------ Extracted information ------

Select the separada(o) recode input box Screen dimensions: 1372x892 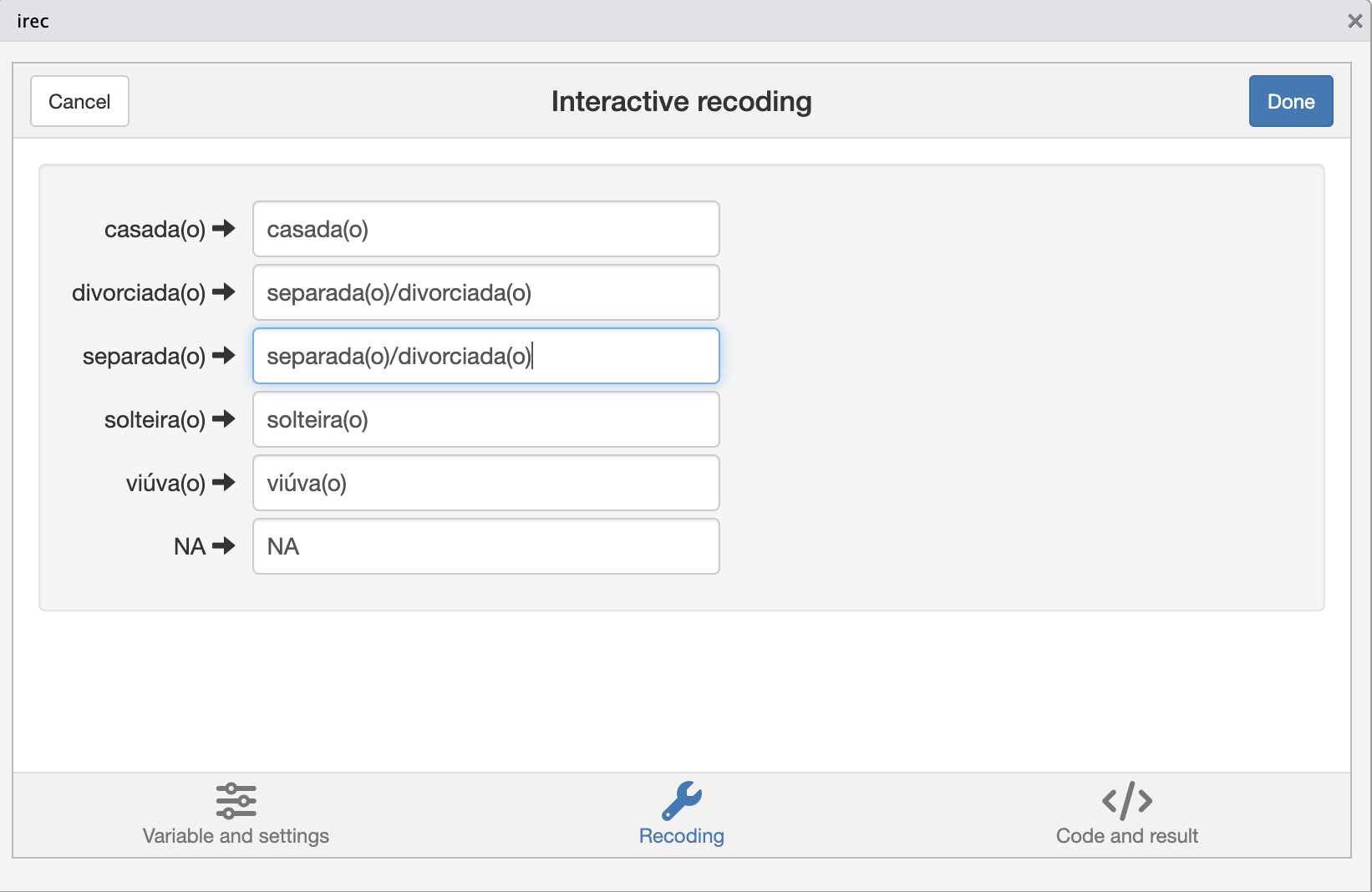[x=485, y=356]
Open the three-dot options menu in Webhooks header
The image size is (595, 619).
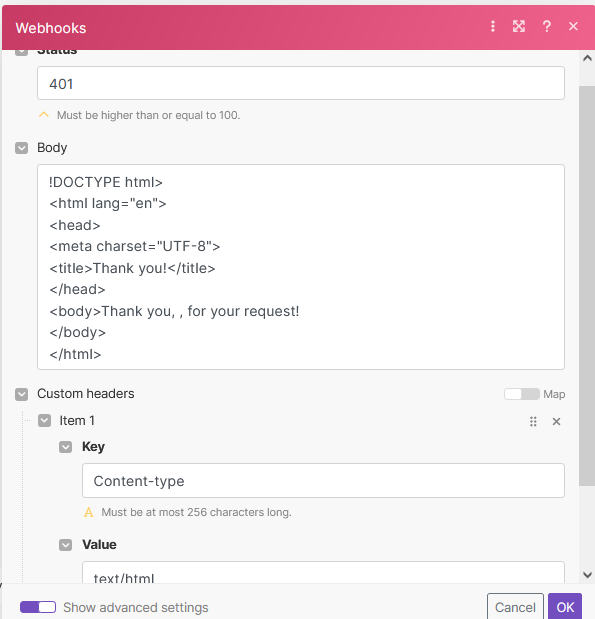(x=493, y=26)
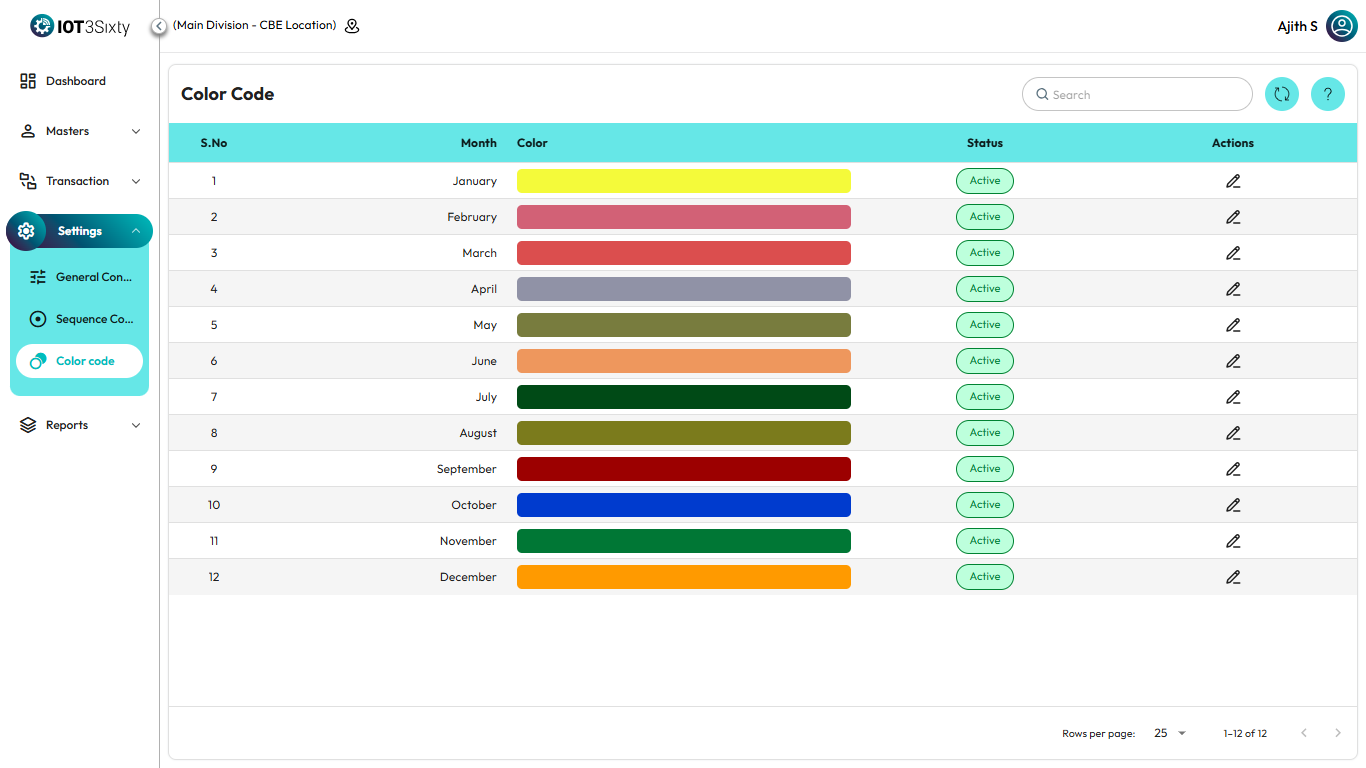The image size is (1366, 768).
Task: Open the Rows per page dropdown
Action: click(x=1169, y=733)
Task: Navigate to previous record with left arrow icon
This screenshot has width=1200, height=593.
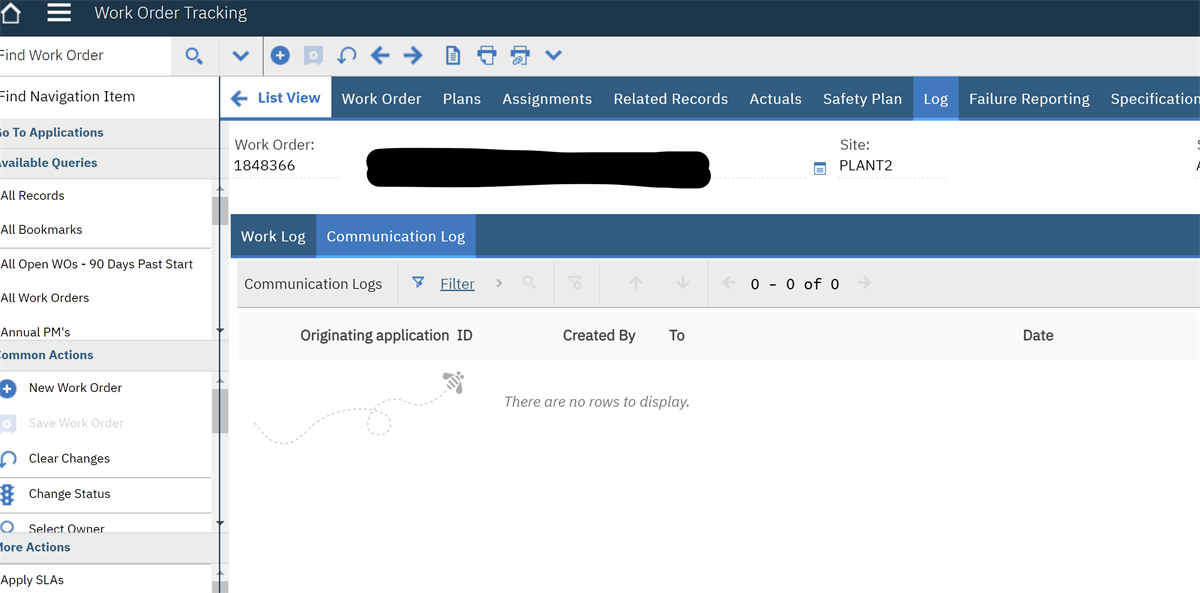Action: tap(381, 55)
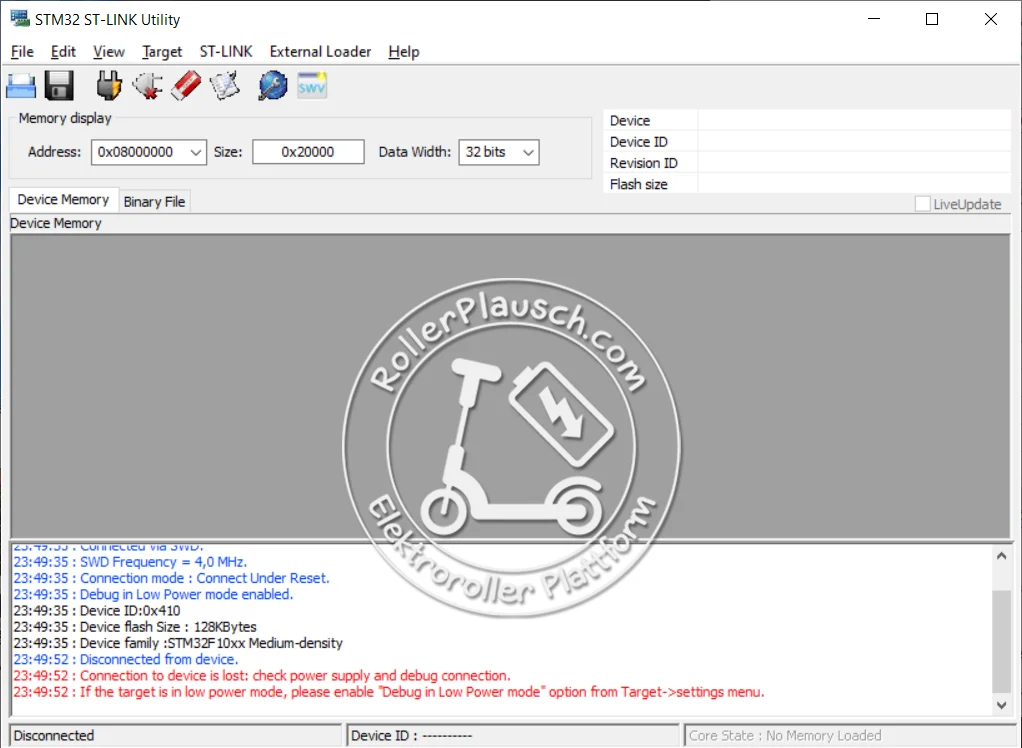The width and height of the screenshot is (1022, 748).
Task: Open the External Loader menu
Action: [320, 52]
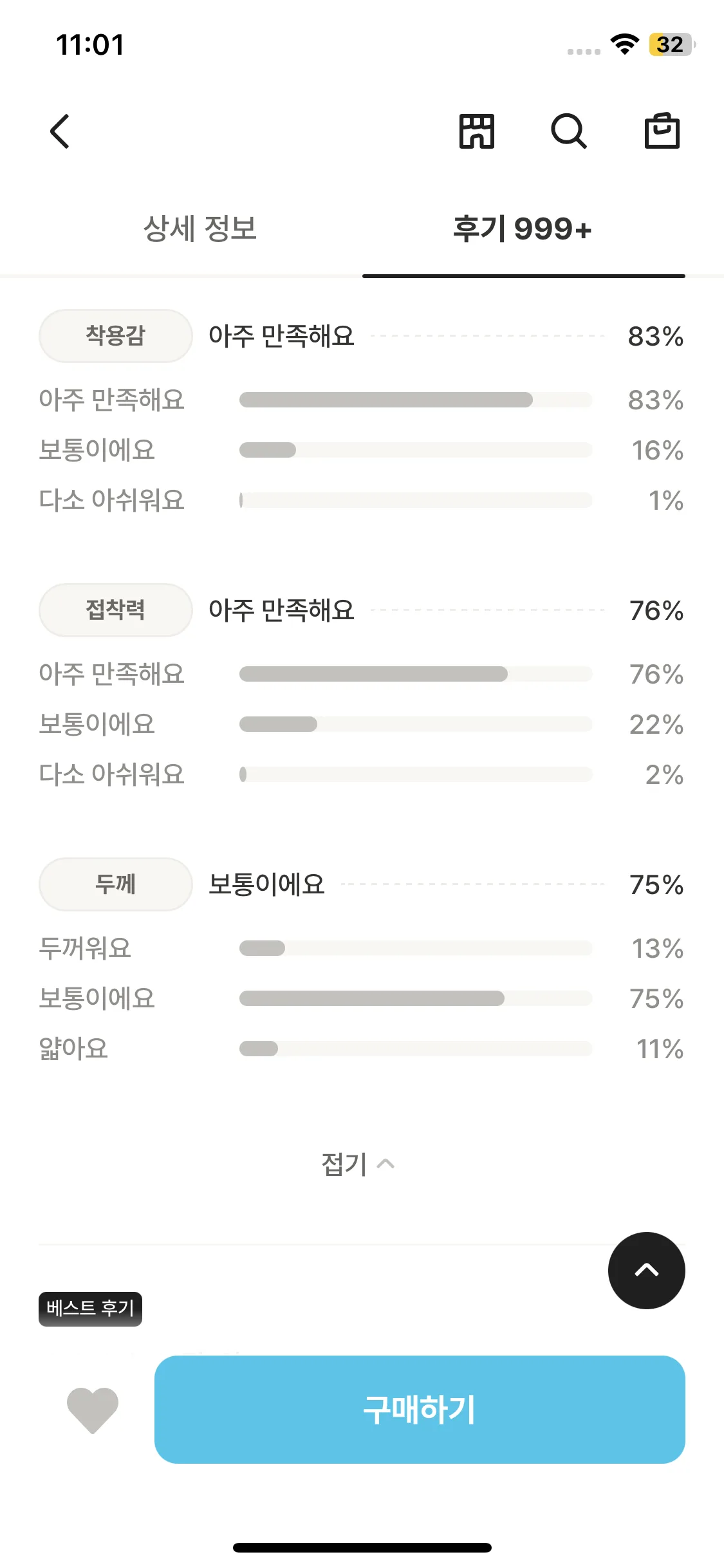Tap the 접착력 category pill
Screen dimensions: 724x1568
click(x=116, y=610)
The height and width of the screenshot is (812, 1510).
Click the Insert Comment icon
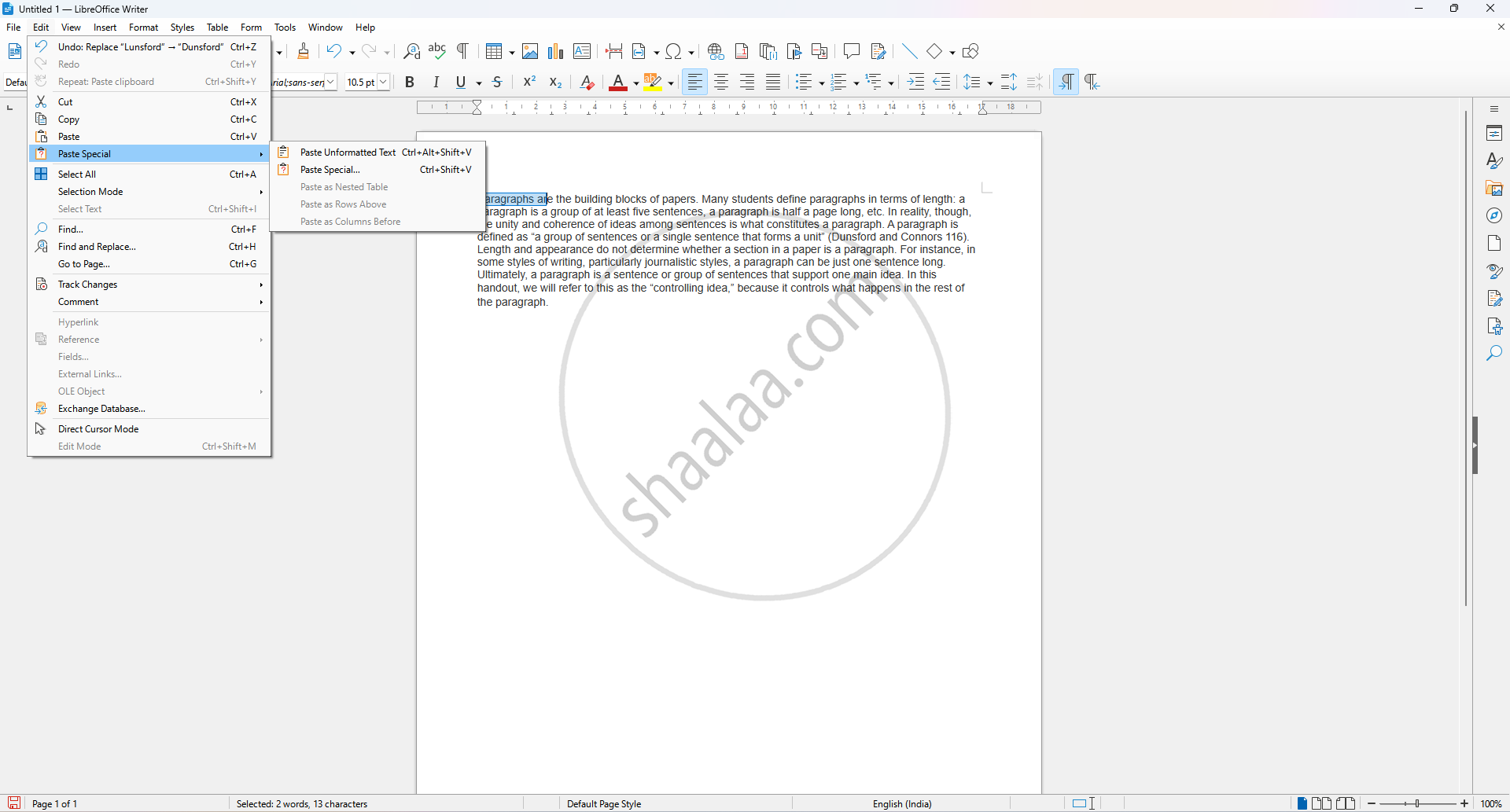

------

### Task prompt
Could you write out, word for word, the lines from the one containing "This screenshot has width=1200, height=593." through the last line of the records, leaving out the pictures?

### Solution to this exercise
This screenshot has width=1200, height=593.
Action: tap(381, 55)
The width and height of the screenshot is (1022, 748).
Task: Open the External Loader menu
Action: [320, 52]
Tap the 접착력 category pill
Screen dimensions: 724x1568
click(x=116, y=610)
The height and width of the screenshot is (812, 1510).
Click the Insert Comment icon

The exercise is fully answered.